Los dirigentes políticos de la primera mitad del siglo veinte no necesitaron hacer especulaciones tan abstractas para plantearse la necesidad de construir un mundo seguro. Todos habían padecido en carne propia los azotes de la inseguridad pero, sobre todo, habían padecido las respuestas totalitarias a esa inseguridad. El fascismo y el comunismo, cada uno en su variante, se propuso planificar y controlar la vida en nombre de la seguridad. Recordemos que a Hitler el pueblo alemán le agradecía haber asegurado el pleno empleo; con Mussolini, los gringos ponderaban que los trenes llegaran a horario y a Stalin se le reconocía haber mantenido a la URSS apartada de la depresión económica de los años treinta.

Todas las dictaduras, incluidas las bananeras en América latina, se autojustificaban en nombre de la seguridad y el orden. En todo eso había mucho de propaganda y manipulación, pero existía una base de verdad. Las guerras mundiales y las crisis económicas y sociales derrumbaron el paradigma liberal. La economía de mercado, el Estado mínimo y las libertades civiles se revelaron impotentes para enfrentar la crisis. Políticos liberales, conservadores y socialdemócratas arribaban por diferentes caminos a la conclusión de que la libertad era importante, “pero no alcanzaba”. Que la economía capitalista era buena, pero necesitaba periódicamente de algunas correcciones para que funcionara. En ese contexto, el principio de Giuseppe Tomasi de Lampedusa - “cambiar algo para que todo siga igual”-, se transformó en una consigna operativa.

De Gaulle, Adenauer, Atlee, Roosevelt, Améndola, Churchill o Willy Brandt, por mencionar a los más conocidos, pusieron manos a la obra. El letrista de la nueva fórmula se llamó John Maynard Keynes. No fue el único, pero fue el más importante y el más talentoso. El desafío consistía en combinar la democracia política y las libertades con la planificación y el Estado de seguridad social.

No fue la especulación teórica la que terminó imponiendo esa fórmula, sino las necesidades históricas. Al concluir la guerra los políticos occidentales estaban espantados por los efectos sociales de la posguerra. Alguna experiencia ya habían vivido después de 1918 y se resistían a atravesar por la misma pesadilla. En la Argentina, sin ir más lejos, Perón era uno de los políticos preocupados por lo que había observado después de 1918 con los obreros en la calle protagonizando la célebre “Semana trágica”.
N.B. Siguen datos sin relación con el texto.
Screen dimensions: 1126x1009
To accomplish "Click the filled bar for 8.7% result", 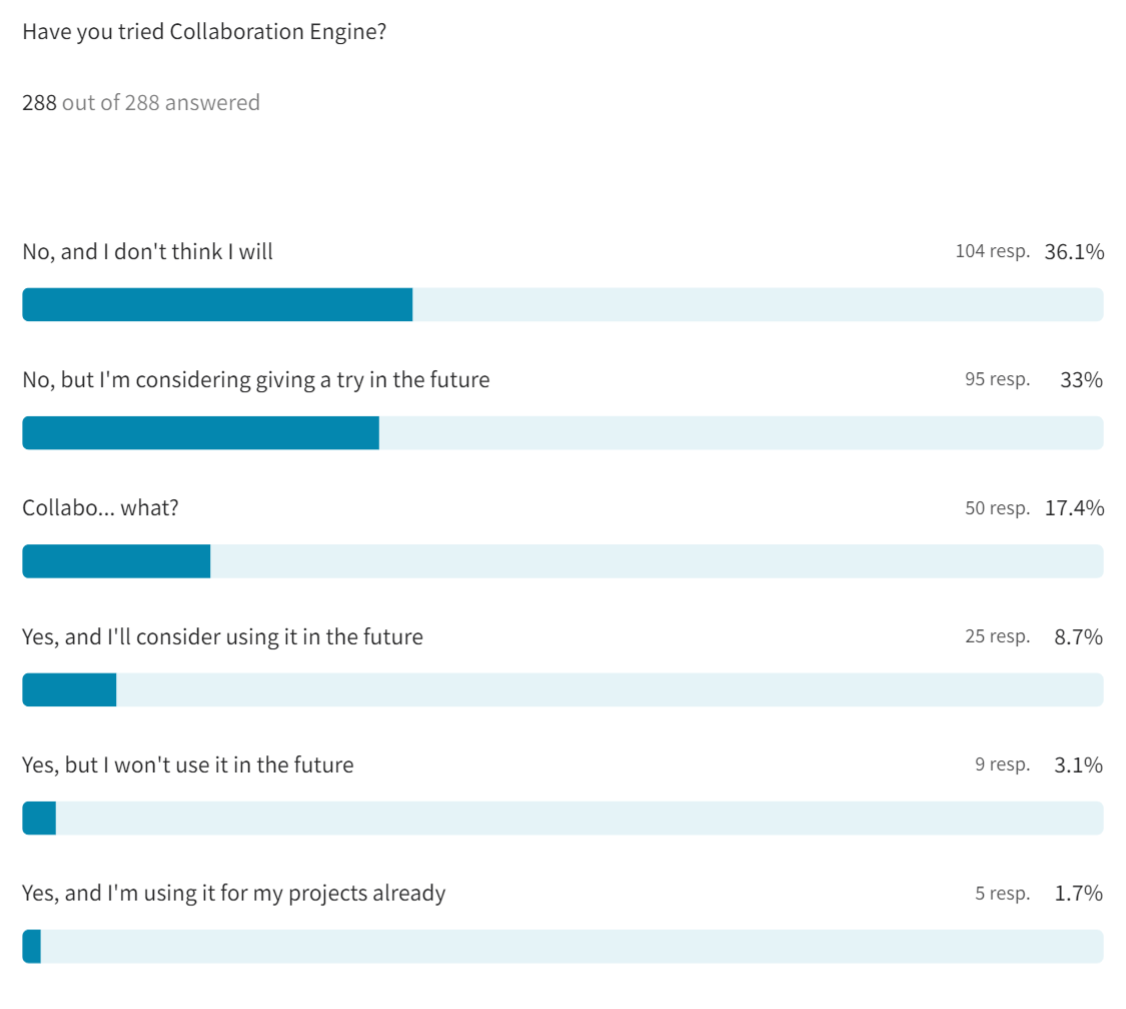I will (x=69, y=690).
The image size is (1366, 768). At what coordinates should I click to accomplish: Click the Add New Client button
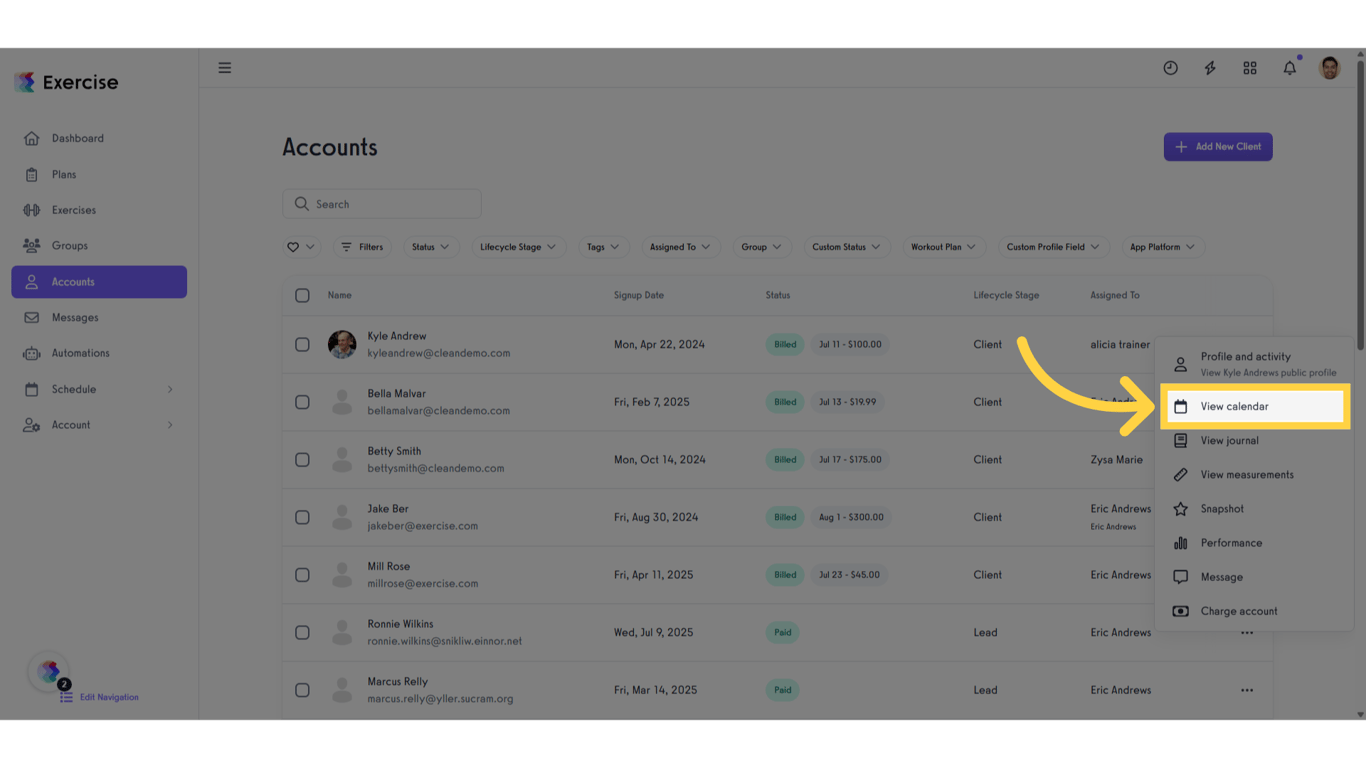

Fue así como los políticos arribaron a la conclusión de que el capitalismo necesitaba del liberalismo para funcionar y que ambos reclamaban de un Estado fuerte para que brindara la indispensable seguridad social, sin la cual no era posible pensar ninguna estrategia de gobierno. No dejaba de ser paradójico que para salvar al mercado fuera necesario protegerlo, desestimando así la metáfora de la mano invisible. La paradoja incluía que el capitalismo recurría a iniciativas institucionales de carácter socialista, como la planificación y la universalización de los derechos sociales, para salvarse.
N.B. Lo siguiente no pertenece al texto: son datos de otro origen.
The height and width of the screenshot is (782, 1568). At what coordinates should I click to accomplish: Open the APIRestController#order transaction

Para que estas metas pudieran lograrse, era indispensable la tributación progresiva. Los derechos sociales incluían el derecho a la salud, la educación, la jubilación, la seguridad, la vivienda y la estabilidad en el empleo. Estos derechos se financiaban con impuestos y se suponía que el principio de que debían pagar más los que más tenían, era justo. Los servicios sociales se pensaron como universales, es decir, beneficiaban a todos: a los pobres y a las clases medias. Justamente, el efecto hacia esas clases medias sería beneficioso desde todo punto de vista, ya que los servicios sociales gratuitos permitieron el ahorro y el mejoramiento de la calidad de vida. Conviene insistir en este aspecto: el Estado de bienestar fue durante los célebres “gloriosos treinta años” una fórmula eficaz que aseguró -por ejemplo- a través de la educación gratuita, la movilidad social, permitiendo que los hijos de los trabajadores y de las clases medias pudieran aspirar a ocupar cargos calificados para los que sólo estaban preparados los hijos de los ricos.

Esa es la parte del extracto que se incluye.